>> START Provided passage

As more women enter the ranks of a political party, it becomes more likely that there will be an increased support quota, because each political party will now have a greater supply of female candidates who can win, affecting the political calculus of the party (Caul 2001). Women’s participation in the party organization as activists could boost their access to power and resources to influence policy, which is what finally enabled the passage of gender quotas in Chile. In addition, it could also increase the pipeline of experienced and ‘winnable’ candidates.
We find this is the primary constraint on both sides of the aisle in the Indian case. Since the bill was tabled, the national level is that the share of female legislators is never in favor of a stable incumbent (see last 2 columns of Table # 1). The last two columns indicate that the share of women in the ruling coalition is almost equivalent to or less than the share of women legislatures in the opposition in most years. Throughout the entire period not only is the share of women legislators low but also roughly equivalent across the aisle. This signifies that there was never an obvious political advantage in passing gender quotas. Quota adoption and enforcement would almost necessarily come at the cost of losing power. Moreover, evidence from the panchayat level suggests that reservations are often passed after an anti-incumbency wave at the State level to consolidate or cultivate sub-national cadres.
|Year||Bill introduced?||Ruling (Incumbent) Party||Incumbent Party’s Share of seats||Ruling Coalition Share of seats||Women % in Ruling Party||Women % in Single-largest Opposition Party||Women % in Ruling Coalition||Women % in All Opposition|
Table 1: National-Level Introduction of the Bill and Party Politics in India
In this article, we have proposed that women’s mobilization and activism in the face of unequal representation is a requisite but not sufficient condition for affirmative policy action. Since the adoption decision is subject to parliamentary majority, it also depends ultimately on the calculus of winners and losers. Specifically, it depends on the supply of high-quality candidates in the incumbent majority such that they would not risk losing power because of their own policy decisions.

>> END Provided passage

- What needs to be done: Extract word for word the portion of the passage on gender quotas starting at "As more women" and ending at "and ‘winnable’ candidates.". The listing that follows comes from a separate source unrelated to the passage on gender quotas.

>> START Material provided

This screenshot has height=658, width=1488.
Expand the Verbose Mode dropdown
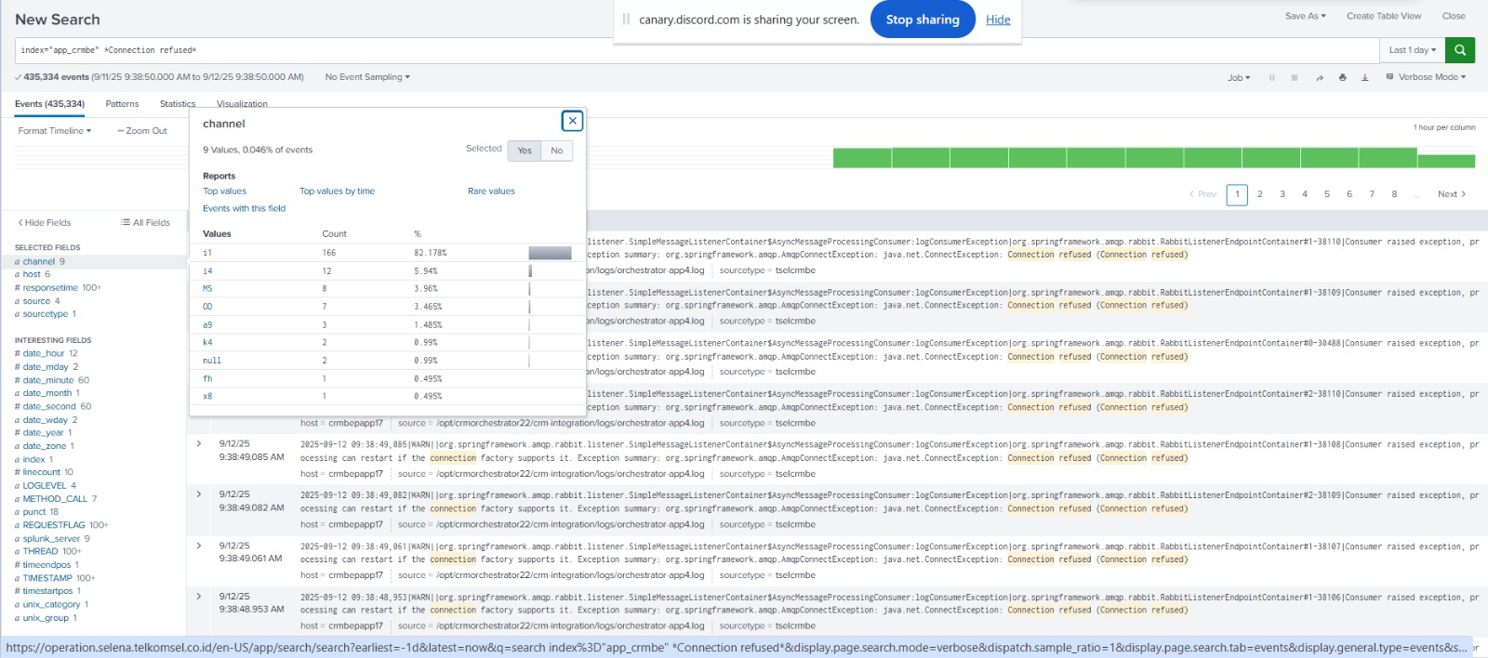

>> END Material provided

- Complete response:
As more women enter the ranks of a political party, it becomes more likely that there will be an increased support quota, because each political party will now have a greater supply of female candidates who can win, affecting the political calculus of the party (Caul 2001). Women’s participation in the party organization as activists could boost their access to power and resources to influence policy, which is what finally enabled the passage of gender quotas in Chile. In addition, it could also increase the pipeline of experienced and ‘winnable’ candidates.